Serotonin Hypothesis
■Obsessions and compulsions arise from a hypersensitivity
of the postsynaptic serotonergic receptors
■Three potential lines of evidence:
■Medication outcome studies supportive
■Studies of biological markers—such as blood and
cerebrospinal fluid levels of serotonin metabolites—are
inconclusive
■Results from the pharmacological challenge paradigm
largely incompatible
Etiology of Body Dysmorphic
Disorder
■Cognitive models of BDD focus on what happens when a person with this
syndrome looks at his or her body.
■the problem does not appear to be one of distortion of the physical features.
■Rather, those with BDD are more attuned to features that are important to
attractiveness, such as facial symmetry, than are those without BDD
(Lambrou, Veale, & Wilson, 2011).
■They appear to focus on details more than on the whole (Deckersbach,
Savage, Phillips, et al., 2000).
■Consider attractiveness to be vastly more important than do control
participants
■The exclusion of focusing on more positive stimuli
Etiology of Hoarding Disorder
■An evolutionary perspective (Zohar & Felz, 2001).
■Poor organizational abilities,
■Unusual beliefs about possessions,
■Avoidance behaviors (Steketee & Frost, 2003).
■Difficulties with attention (Hartl, Duffany, Allen, et al., 2005).
■Decision making (Samuels et al., 2009).
■Extreme emotional attachment to their possessions.
■1. Sam, a 15-year-old male, reports that he has had a really bad
song stuck in his head for days. He is frustrated that he cannot
seem to rid himself of the song, no matter what he does.
■2. Jan, a 41-year-old woman, was referred by her husband. He was
worried because she spent hours and hours in the bathroom each
day, crying while looking in the mirror at her hairline. She was
convinced that her face and hairline were horribly asymmetrical and
that others would dislike her as a result. She had visited two
doctors to inquire about getting hair implants along her forehead,
but both doctors felt that this was not advisable, as they saw no
evidence that her hairline was in anyway atypical.

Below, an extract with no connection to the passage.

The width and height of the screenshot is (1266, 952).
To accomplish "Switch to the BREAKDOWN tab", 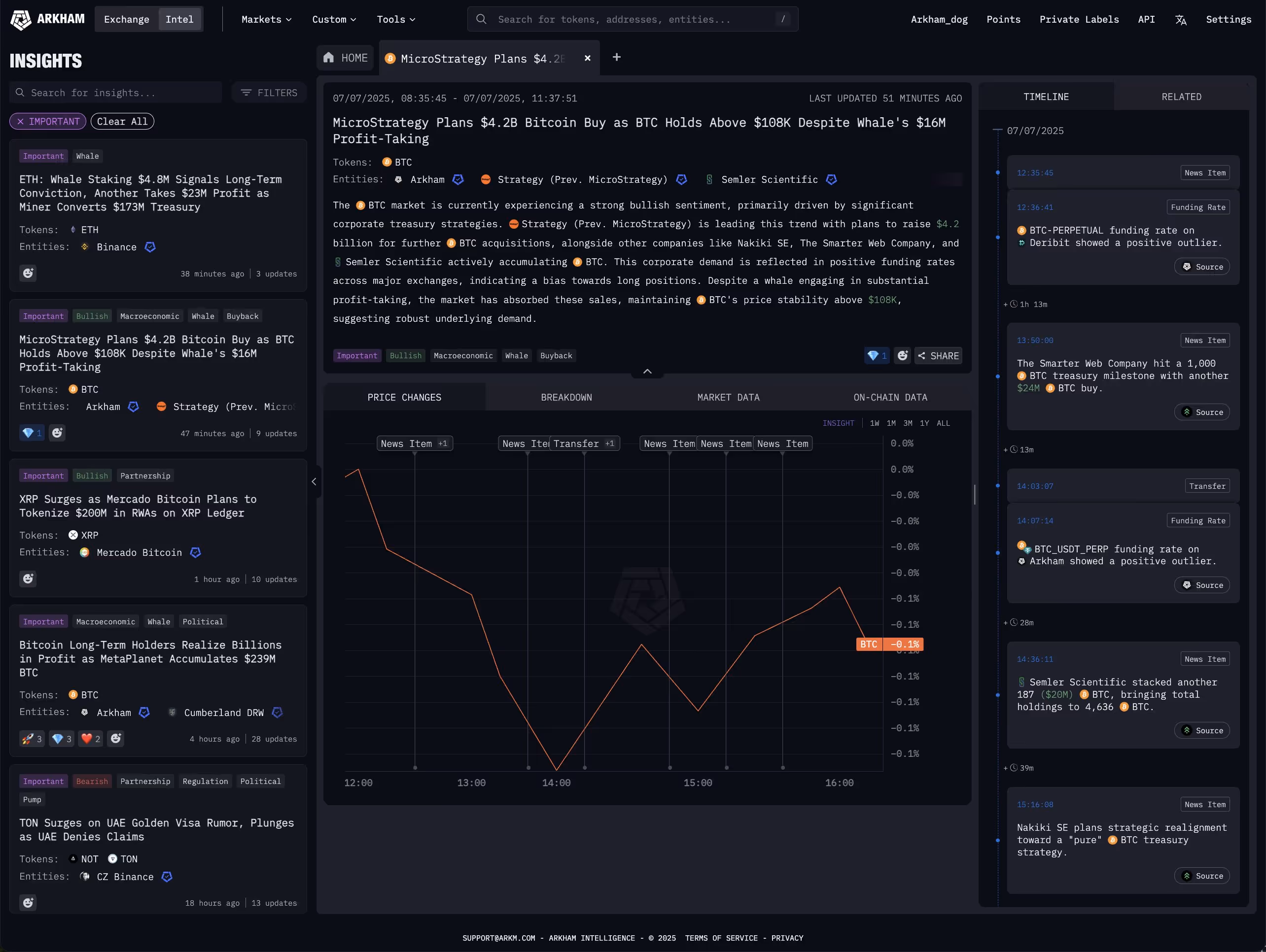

■June, a 60-year-old woman, needs to sell her
house for financial reasons. The realtor has told
her she must get rid of her stuff for the house to
sell. At this point, there is no place in the house
to sit, as so many different collections fill every
possible spot. Her children have stopped visiting
as they became so frustrated by her excessive
spending behavior and her all-consuming focus
on her possessions. Although June understands
that she must purge her house of these
collections, she is unable to do so. Every time
she tries to sort through what to keep or not,
she is paralyzed with overwhelming anxiety.

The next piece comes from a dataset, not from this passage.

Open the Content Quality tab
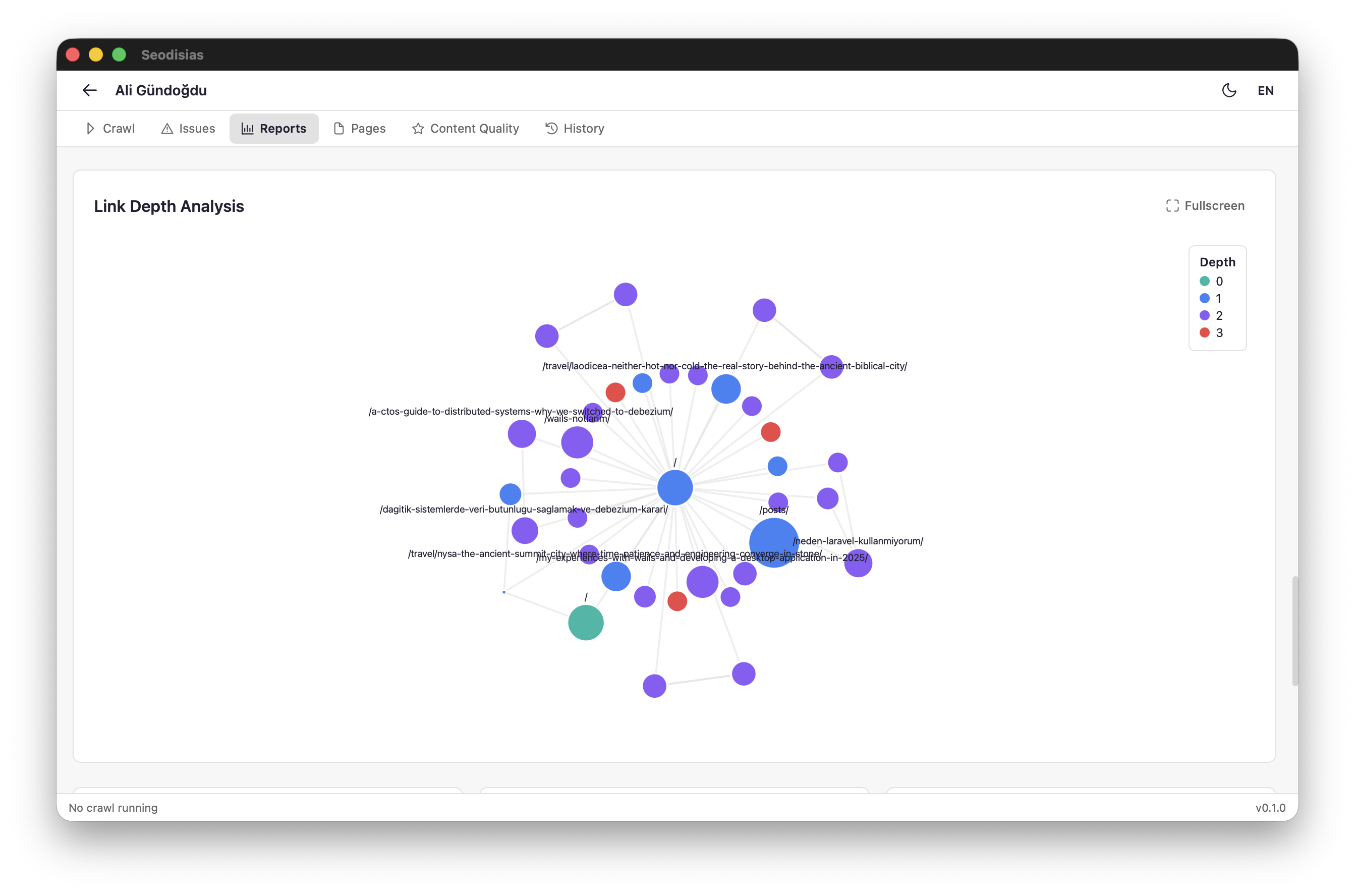[466, 129]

Treatment of the Obsessive-Compulsive
and Related Disorders
Medication:
■Antidepressants
Clomipramine (SRI)
SSRI’s
Psychological Treatment:
Exposure and response prevention (ERP).(Victor Meyer, 1966)
Exposure in Obsessive-
Compulsive Disorder
■Expose themselves to situations that elicit the compulsive act and
then refrain from performing the compulsive ritual
1. Not performing the ritual exposes the person to the full force of the
anxiety provoked by the stimulus.
2. The exposure results in the extinction of the conditioned response
(the anxiety).
■Involves refraining from performing rituals during sessions lasting
upwards of 90 minutes, with 15 to 20 sessions within a 3-week
period
■25 percent of clients refuse ERP treatment (Foa & Franklin, 2001).
Exposure in BDD and HD
BDD
■Might be asked to interact with people who could be critical of their looks
■Asked to avoid the activities they use to reassure themselves about their
appearance, such as looking in mirrors and other reflective surfaces
HD
■Based on the ERP therapy that is employed with OCD (Steketee & Frost,
2003).
■Exposure - getting rid of their objects
■RP- halting the rituals that they engage in to reduce their anxiety, such as
counting or sorting their possessions.
Questions
■1. List three reasons to consider OCD, BDD, and hoarding
as related conditions.
■2. What type of medication has been most carefully tested
for the treatment of obsessive-compulsive and related
disorders?
■3. What is the most commonly used psychological
treatment for obsessive compulsive and related disorders?